A VGGT-based 3D mapping pipeline with an overlap-guided submap strategy for stable, drift-free reconstruction of large agricultural fields without loop closure.

Long-sequence field mapping is challenging when loop closure is unavailable or unreliable. In this project, we leverage a Visual Geometry Grounded Transformer (VGGT) as the backbone for 3D reconstruction and introduce an overlap-guided submap iterative reconstruction strategy to achieve stable, drift-controlled mapping in large-scale agricultural environments.

VGGT reconstruction overlay on a full strawberry field — Overview of the reconstructed strawberry block captured without loop closure.

Zoom-in of submap alignment — Submap overlap keeps long tractor rows aligned through each sweep.

VGGT detail around irrigation fixtures — Irrigation fixtures retain sharp structure after iterative refinements.

Overlap-guided stitching view — Overlap-guided stitching blends boundary regions without visible seams.

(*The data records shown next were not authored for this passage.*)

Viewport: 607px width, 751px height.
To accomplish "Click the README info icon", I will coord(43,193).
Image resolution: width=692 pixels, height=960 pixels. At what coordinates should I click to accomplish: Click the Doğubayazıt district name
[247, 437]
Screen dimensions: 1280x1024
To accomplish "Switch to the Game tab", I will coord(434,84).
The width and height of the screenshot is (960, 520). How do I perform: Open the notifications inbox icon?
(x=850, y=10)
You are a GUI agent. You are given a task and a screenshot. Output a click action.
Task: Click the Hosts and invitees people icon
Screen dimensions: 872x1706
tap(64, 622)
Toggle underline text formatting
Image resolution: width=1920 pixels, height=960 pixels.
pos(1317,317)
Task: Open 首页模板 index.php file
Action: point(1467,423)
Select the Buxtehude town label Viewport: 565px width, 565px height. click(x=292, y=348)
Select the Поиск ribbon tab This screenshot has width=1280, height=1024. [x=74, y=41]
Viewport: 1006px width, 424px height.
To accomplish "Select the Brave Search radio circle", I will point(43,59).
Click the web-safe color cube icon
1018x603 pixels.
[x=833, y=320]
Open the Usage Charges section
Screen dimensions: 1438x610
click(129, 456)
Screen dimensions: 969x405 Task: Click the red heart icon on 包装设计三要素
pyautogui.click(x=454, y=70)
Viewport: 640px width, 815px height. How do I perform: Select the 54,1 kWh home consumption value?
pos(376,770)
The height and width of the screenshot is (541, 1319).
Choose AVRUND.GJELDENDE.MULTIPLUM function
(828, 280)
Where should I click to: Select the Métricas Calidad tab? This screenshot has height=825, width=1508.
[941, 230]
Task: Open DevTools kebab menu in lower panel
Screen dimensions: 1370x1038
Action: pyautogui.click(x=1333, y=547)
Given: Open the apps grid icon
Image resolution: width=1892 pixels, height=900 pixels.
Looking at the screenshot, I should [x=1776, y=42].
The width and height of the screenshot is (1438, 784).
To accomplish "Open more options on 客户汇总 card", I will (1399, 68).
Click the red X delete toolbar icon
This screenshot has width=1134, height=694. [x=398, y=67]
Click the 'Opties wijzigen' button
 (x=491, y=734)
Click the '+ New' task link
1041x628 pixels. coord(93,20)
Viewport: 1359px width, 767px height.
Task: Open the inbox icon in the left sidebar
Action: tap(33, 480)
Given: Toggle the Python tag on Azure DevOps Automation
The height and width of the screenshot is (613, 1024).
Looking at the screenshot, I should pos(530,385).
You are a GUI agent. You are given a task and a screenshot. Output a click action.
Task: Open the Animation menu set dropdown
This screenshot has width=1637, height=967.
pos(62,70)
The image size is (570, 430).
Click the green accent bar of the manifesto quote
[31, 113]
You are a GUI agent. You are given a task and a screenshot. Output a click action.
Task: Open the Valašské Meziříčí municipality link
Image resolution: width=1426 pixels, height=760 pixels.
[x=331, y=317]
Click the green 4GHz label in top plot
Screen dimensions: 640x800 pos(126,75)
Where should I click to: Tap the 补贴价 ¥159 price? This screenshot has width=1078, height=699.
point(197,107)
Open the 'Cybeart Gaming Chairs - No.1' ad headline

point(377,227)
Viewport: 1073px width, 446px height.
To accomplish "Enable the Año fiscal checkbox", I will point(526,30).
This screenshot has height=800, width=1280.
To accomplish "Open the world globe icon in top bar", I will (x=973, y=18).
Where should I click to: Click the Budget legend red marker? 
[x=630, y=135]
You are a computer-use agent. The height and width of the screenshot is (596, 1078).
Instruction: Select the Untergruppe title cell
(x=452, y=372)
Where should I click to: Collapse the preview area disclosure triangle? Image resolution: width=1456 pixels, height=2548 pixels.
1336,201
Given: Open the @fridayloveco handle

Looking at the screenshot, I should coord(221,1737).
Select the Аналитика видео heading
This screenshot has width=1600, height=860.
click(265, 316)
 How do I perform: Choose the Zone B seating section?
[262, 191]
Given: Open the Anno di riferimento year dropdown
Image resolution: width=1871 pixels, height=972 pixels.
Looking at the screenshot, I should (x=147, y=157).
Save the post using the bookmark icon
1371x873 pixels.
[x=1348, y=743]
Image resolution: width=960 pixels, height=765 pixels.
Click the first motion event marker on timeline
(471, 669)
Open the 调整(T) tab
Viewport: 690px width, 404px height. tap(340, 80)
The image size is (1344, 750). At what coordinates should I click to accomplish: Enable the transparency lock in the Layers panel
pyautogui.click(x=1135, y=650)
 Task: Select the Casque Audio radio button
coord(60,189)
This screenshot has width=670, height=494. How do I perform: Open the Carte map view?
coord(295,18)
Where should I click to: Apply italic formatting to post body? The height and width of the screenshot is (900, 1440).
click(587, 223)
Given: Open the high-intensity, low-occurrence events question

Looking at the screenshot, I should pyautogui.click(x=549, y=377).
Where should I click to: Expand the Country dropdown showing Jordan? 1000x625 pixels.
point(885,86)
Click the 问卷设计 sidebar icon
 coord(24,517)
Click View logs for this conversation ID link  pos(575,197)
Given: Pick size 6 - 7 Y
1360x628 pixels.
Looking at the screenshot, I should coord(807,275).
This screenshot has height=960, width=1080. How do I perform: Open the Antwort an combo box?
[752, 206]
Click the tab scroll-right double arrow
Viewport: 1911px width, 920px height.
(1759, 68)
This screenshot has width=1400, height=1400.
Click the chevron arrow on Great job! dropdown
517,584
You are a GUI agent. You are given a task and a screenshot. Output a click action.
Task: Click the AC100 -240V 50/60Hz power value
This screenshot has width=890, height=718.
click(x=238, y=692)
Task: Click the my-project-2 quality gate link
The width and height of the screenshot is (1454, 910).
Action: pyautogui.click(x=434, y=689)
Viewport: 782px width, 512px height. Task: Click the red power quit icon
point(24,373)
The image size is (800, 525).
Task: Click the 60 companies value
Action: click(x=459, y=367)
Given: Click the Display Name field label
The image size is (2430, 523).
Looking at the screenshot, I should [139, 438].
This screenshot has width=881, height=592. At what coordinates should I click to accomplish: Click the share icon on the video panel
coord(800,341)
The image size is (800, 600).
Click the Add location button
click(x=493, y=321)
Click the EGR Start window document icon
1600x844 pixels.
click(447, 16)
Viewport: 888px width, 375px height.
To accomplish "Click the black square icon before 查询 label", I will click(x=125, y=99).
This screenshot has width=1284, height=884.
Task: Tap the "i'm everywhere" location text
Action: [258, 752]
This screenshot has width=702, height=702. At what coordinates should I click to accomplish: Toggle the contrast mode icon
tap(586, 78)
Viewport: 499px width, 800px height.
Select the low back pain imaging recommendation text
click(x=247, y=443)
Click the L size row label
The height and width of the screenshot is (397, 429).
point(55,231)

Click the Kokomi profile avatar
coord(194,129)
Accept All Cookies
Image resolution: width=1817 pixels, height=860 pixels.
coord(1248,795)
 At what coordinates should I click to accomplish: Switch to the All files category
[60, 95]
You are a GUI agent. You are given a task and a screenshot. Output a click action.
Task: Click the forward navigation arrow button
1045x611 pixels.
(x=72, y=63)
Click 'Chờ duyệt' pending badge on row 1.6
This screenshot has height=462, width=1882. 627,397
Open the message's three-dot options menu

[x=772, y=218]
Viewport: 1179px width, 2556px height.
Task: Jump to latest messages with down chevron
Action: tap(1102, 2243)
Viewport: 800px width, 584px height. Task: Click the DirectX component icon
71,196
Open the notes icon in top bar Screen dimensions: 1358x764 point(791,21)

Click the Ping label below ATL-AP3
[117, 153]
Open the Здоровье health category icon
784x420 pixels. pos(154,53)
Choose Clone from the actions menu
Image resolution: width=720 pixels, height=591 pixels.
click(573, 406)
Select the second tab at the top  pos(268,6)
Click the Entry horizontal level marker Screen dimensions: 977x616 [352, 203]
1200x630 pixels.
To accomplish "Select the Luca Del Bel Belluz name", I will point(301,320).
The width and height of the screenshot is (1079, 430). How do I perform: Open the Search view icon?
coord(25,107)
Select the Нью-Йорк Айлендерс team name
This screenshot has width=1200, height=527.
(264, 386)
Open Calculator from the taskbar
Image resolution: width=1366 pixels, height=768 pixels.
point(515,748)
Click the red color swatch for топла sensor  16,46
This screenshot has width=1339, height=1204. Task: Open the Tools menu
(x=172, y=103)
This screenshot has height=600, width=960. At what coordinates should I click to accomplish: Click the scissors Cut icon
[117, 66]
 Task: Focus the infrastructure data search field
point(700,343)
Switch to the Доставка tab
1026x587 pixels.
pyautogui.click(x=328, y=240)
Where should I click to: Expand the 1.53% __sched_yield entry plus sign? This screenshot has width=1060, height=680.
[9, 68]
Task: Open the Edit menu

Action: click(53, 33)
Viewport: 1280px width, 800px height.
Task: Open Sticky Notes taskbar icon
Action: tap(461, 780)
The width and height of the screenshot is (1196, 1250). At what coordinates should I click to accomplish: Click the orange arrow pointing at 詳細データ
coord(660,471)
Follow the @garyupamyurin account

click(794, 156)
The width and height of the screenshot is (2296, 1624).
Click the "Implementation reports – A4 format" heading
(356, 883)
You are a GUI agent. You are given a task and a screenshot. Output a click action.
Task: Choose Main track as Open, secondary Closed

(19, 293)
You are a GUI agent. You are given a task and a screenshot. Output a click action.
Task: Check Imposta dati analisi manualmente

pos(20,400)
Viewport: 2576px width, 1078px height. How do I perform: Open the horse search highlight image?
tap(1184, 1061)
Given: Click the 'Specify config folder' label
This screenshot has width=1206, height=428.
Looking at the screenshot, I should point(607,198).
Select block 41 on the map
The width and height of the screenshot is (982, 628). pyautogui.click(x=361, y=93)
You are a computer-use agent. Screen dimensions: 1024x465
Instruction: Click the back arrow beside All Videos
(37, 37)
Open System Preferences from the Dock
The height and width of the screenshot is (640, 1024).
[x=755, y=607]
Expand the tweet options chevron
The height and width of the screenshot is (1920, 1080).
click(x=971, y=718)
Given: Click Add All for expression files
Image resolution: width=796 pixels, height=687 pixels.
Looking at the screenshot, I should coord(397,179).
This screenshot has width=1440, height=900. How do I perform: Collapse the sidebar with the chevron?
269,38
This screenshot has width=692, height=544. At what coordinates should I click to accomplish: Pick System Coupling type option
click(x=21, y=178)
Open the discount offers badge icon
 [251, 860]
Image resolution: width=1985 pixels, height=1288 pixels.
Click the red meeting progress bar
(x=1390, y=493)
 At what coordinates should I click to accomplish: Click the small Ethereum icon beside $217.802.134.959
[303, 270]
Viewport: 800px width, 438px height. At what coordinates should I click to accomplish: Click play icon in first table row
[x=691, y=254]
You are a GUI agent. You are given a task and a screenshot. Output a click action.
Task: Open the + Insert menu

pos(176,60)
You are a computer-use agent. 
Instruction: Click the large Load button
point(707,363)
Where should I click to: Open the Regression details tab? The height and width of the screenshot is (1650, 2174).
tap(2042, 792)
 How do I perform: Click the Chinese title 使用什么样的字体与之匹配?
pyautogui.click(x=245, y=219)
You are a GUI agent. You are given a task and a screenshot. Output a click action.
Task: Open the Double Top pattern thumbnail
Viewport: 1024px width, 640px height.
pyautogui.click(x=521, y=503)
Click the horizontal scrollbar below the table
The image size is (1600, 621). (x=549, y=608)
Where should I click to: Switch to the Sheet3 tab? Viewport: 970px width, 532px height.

Row centerline reconstruction detail — Row centerlines stay coherent over repeated tractor runs.

Methodology

The method decomposes long trajectories into manageable, overlapping segments:

VGGT-based reconstruction. Use VGGT to estimate geometry and camera poses along the sequence, taking advantage of its strong global reasoning capabilities in structured field scenes.
Overlap-guided submaps. Partition the sequence into submaps with controlled overlap, reducing the accumulation of drift within each segment.
Iterative alignment. Align and refine submaps iteratively using overlap regions as constraints, propagating corrections while keeping the overall structure consistent.
Drift-aware evaluation. Quantify drift and stability across long distances to validate the mapping performance compared with naive single-pass approaches.

Results & Impact

The overlap-guided VGGT pipeline produces stable, drift-free 3D reconstructions of large fields even without explicit loop closure, supporting long-range analytics such as spatial variability mapping and route planning.

This work demonstrates how modern transformer-based geometry backbones can be combined with careful sequence structuring to handle real-world, large-scale agricultural mapping tasks.